Hal-hal yang dikemukakan oleh Teras Narang tentang
Komisi Pemberantasan Korupsi adalah hal-hal yang ideal
sekali. Permasalahannya, apakah bisa nantinya
didapatkan orang-orang superman dan superwoman seperti
yang diharapkan. Mereka benar-benar orang yang
diyakini tidak akan menyalahgunakan kekuasaan yang
demikian hebat, sehingga tujuan-tujuan ideal tadi bisa
dicapai. Apabila hal itu tidak dapat dicapai, maka
akan menjadi suatu puncak dari kekecewaan masyarakat. 

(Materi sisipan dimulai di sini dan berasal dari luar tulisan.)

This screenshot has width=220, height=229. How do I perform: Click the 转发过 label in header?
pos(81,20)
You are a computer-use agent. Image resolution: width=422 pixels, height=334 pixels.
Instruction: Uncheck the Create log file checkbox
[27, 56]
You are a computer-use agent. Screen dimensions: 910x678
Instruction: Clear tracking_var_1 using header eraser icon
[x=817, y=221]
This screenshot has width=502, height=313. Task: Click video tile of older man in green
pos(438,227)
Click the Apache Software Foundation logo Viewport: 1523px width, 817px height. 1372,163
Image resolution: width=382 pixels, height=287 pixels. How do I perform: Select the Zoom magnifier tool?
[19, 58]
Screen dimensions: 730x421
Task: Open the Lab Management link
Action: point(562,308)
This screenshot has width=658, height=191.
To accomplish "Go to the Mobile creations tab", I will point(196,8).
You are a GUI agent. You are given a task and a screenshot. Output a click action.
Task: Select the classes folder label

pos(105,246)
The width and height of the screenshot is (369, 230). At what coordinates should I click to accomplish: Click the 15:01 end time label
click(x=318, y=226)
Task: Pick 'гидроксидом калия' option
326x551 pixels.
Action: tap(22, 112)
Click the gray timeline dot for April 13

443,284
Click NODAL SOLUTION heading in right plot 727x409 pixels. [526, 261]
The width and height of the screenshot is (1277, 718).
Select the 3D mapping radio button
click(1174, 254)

Untuk memperoleh orang-orang terbaik seperti yang
diharapkan tadi akan melalui suatu proses seleksi.
Dalam hal ini publik juga memunyai hak dan kewajiban
untuk melakukan kontrol terhadap panitia seleksi ini.
Yang dikhawatirkan, keterbatasan sumber daya manusia
saat ini untuk mendapatkan orang-orang yang berpotensi
yang akan dijaring oleh tim seleksi. 

Komisi yang nantinya memunyai tugas penyidikan,
penyelidikan, dan penuntutan dibutuhkan manusia yang
betul-betul kapabel, agar bisa membawa kasus ini ke
pengadilan. Dalam hal ini komisi akan dihadapkan pada
kelemahan-kelemahan dakwaan, sehingga tugas-tugas yang
akan dilaksanakan adalah pekerjaan raksasa. 

Untuk kasus-kasus yang menarik perhatian publik, di
atas Rp1 miliar komisi bisa langsung melakukan
penyidikan. Sedangkan kekuasaan yang lain adalah
menyadap percakapan dan merekam pembicaraan dan
melakukan pencegahan agar tidak lari ke luar negeri,
meminta keterangan kepada bank, memblokir rekening,
menghentikan sementara transaksi perdagangan.
Kekuasaan sebesar ini belum pernah ada. Namun, yang
menjadi pertanyaan, siapakah yang akan mengontrol
lembaga ini nantinya? 

Ketua KPKPN Yusuf Syakir sebagai pembicara ketiga
mengatakan dengan berdirinya komisi antikorupsi maka
KPKPN akan berakhir riwayatnya. Walaupun suara-suara
resmi mengatakan bahwa KPKPN akan berada di bawah
bagian pencegahan. Namun, dalam Pasal 71 ayat 2
mengatakan bahwa pasal-pasal yang mengatur tentang
KPKPN, yakni Pasal 10 hingga 19 tidak berlaku lagi.
Termasuk Pasal 17 yang menyatakan bahwa KPKPN memunyai
kewenangan dan tugas memeriksa, memantau,
mengklarifikasi, menyelidiki laporan KKN dari
pejabat-pejabat negara semuanya dihapus. Dengan
demikian, tugas KPKPN tidak diambil alih, sebagaimana
dalam Pasal 13, Komisi Antikorupsi memunyaii
kewenangan untuk mendaftar dan memeriksa kekayaan
penyelenggara negara. Tetapi, berikutnya tidak ada
satu pasal pun yang menggambarkan bagaimana mendaftar
dan memeriksanya. ''Saya merasa prihatin, karena
tugas-tugas KPKPN ternyata tidak seluruhnya diambil
oleh Komisi Pemberantasan Korupsi,'' tutur Syakir. 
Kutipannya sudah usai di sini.